Tarkus: a Native macOS Client for My AI Agent
Terminal output is fine until your agent asks for permission to delete a database
I’ve been running EDDIE — my autonomous AI agent — inside KarnEvil9 for months now. He operates on scheduled tasks, reviews code, posts to social media, files GitHub issues. The whole thing runs headless on a server, and I interact with it through the API or CLI.
That worked. Until it didn’t.
The problem isn’t running the agent. The problem is watching the agent. KarnEvil9’s execution model is step-based: the planner generates a plan, each step runs through permission gates, tools get invoked, results come back, and sometimes the agent needs approval before it can proceed. All of that shows up as JSON events in a WebSocket stream or a JSONL journal file.
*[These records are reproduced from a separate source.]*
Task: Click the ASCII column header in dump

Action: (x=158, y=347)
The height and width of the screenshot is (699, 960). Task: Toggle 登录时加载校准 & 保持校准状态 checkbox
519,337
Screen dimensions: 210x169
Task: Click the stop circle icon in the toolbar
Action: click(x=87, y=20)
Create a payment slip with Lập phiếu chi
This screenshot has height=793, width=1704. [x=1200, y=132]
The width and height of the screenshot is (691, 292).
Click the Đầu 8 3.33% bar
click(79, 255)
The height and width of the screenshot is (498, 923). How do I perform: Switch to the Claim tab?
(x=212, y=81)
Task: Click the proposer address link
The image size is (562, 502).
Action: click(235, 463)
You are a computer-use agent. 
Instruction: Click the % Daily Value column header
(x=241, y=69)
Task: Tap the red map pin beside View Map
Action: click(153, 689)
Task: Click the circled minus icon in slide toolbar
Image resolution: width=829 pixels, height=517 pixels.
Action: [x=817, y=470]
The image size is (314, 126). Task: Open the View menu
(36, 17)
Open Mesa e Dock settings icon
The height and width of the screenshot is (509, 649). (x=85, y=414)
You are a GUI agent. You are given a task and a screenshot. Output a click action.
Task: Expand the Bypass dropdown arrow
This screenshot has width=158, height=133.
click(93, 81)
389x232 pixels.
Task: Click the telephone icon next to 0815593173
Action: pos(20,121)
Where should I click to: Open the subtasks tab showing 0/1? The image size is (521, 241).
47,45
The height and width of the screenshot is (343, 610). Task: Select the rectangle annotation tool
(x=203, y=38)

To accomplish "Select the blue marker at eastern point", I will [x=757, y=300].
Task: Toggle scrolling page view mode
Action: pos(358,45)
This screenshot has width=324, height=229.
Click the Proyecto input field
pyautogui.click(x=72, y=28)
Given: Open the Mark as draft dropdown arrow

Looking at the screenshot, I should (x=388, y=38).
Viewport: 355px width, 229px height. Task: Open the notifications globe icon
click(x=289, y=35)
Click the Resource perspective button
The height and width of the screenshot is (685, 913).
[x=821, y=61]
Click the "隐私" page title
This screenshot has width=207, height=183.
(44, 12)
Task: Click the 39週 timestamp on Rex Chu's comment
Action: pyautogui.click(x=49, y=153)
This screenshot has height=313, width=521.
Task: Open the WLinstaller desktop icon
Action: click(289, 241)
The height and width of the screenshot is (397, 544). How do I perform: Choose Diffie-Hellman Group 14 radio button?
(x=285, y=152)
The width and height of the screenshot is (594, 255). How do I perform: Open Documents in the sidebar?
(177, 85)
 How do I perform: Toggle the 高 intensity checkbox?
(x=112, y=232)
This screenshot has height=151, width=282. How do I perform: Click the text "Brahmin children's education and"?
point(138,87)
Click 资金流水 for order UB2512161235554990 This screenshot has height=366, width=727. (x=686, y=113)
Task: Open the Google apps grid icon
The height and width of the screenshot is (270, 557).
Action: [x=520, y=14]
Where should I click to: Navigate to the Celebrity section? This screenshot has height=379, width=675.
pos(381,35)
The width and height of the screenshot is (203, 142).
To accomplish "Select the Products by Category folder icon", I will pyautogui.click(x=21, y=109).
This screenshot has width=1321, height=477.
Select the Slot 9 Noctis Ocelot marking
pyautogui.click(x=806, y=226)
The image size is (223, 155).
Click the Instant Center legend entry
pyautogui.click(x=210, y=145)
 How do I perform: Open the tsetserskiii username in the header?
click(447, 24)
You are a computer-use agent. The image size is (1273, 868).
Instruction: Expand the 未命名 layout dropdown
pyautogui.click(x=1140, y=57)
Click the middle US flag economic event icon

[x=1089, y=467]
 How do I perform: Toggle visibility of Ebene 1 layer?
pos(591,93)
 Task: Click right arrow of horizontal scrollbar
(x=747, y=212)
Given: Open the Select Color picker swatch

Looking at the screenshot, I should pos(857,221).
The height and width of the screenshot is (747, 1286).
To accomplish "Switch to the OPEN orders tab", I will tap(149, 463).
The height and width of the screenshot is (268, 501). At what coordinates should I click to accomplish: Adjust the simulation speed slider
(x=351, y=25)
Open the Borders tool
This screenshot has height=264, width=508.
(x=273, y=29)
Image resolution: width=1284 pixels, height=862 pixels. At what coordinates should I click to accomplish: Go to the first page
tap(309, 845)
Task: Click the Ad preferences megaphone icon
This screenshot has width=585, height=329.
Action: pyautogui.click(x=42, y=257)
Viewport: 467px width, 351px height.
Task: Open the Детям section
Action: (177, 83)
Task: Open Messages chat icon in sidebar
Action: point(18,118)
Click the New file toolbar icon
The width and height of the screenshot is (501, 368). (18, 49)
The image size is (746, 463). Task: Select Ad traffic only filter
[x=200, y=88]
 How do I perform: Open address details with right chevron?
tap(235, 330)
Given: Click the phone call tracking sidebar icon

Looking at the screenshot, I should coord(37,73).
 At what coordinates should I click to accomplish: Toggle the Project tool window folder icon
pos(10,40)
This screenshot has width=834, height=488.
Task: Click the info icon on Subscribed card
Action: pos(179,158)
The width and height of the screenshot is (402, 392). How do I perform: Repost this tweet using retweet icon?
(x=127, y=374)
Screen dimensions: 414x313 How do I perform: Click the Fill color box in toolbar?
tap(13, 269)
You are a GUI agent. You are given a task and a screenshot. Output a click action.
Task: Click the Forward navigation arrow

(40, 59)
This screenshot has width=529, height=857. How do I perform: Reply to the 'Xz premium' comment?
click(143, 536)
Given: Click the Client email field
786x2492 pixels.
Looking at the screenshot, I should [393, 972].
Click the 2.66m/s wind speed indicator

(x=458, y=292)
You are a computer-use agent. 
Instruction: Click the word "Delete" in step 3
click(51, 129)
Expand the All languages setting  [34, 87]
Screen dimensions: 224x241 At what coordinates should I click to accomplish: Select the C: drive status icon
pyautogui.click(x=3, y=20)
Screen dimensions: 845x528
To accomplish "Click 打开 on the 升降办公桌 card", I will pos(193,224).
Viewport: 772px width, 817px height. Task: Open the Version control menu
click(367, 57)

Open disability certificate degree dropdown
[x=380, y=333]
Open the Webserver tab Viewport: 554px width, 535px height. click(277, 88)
Reading raw journal events at 2am to figure out why Eddie decided to rewrite a PR description instead of posting it isn’t great. Scrolling through terminal output to find the one approval request buried in fifty step events isn’t great either. And when Eddie’s futility monitor kicks in and halts execution, I want to know immediately, not whenever I happen to check the logs.
So I built Tarkus.
What Tarkus actually is
Tarkus is a native Swift app for macOS and iOS. It connects to a KarnEvil9 server and gives you a chat interface to EDDIE. You type a task, EDDIE plans and executes it, and you watch the whole thing happen in real time.
But it’s not just a chat wrapper. The interesting parts are the things you can’t do in a terminal.
Step activity shows up inline. When EDDIE’s executing a plan, each step appears as a card inside the conversation. You see the tool name, what it’s doing, whether it succeeded or failed. If a step involves reading a file, you see the output. If it’s running a shell command, you see what command and what came back. It’s not a separate panel or a different screen — it’s right there in the flow of the conversation.
Approvals are interactive. This is the one that made me build the whole thing. KarnEvil9’s permission system means EDDIE regularly needs approval to use certain tools. In the terminal, that’s a blocking prompt. In Tarkus, an approval card slides into the chat with the tool name, what it wants to do, and the input parameters. You tap Grant or Deny. You can grant temporarily or permanently. The agent continues.
Bonjour discovery. KarnEvil9 servers advertise themselves as _karnevil9._tcp. services. Tarkus finds them automatically on your local network. No typing IP addresses, no config files. Open the app, your server shows up, connect.
The parts I didn’t expect to matter
I spent way too long on markdown rendering. EDDIE’s responses are full of code blocks, tables, links, lists. The first version used a SwiftUI markdown library and it was… fine. Then I rewrote it with cmark-gfm and Highlightr for syntax highlighting and suddenly the responses felt like reading actual documentation instead of a wall of monospace text.
The session history turned out to be more useful than I thought. I originally added it as a “nice to have” — a list of past sessions you can browse. But now I use it constantly to go back and check what EDDIE did on a scheduled task three days ago. Each session has its full journal, so you can replay the entire execution sequence: what was planned, what ran, what got approved, what failed.
Notifications changed how I work with EDDIE too. When an approval request comes in, I get a push notification on my phone. Tap it, Tarkus opens to the approval screen, I grant it, EDDIE continues. The whole interaction takes about four seconds. Before Tarkus, approval requests would just sit there until I happened to check.
How it connects
Under the hood, Tarkus talks to KarnEvil9’s REST API and WebSocket endpoint. The WebSocket handles real-time events — session created, step started, step completed, approval requested, session done. If the WebSocket drops, it falls back to Server-Sent Events. There’s auto-reconnection with exponential backoff so it doesn’t hammer the server.
The data model maps directly to KarnEvil9’s event types. A step.started event creates a step card in the chat. A step.completed event updates that card with results. An approval.requested event adds an interactive approval card. A session.completed event marks the conversation as done.
Authentication uses a Bearer token stored in Keychain. Server config lives in UserDefaults. Nothing fancy.
What’s next
I’m working on a dashboard view with metrics — token usage per session, step execution timelines, approval response times. The data’s all there in the journal, I just need to visualize it.
The other thing I want is multi-server support. Right now Tarkus connects to one KarnEvil9 server. But with the P2P delegation mesh in KarnEvil9’s swarm plugin, you could have multiple agents running on different machines. Being able to monitor all of them from one app would be useful.
Tarkus is open source at github.com/oldeucryptoboi/tarkus. It requires a running KarnEvil9 server to connect to. If you’re building on KarnEvil9, it’s the easiest way to interact with your agents.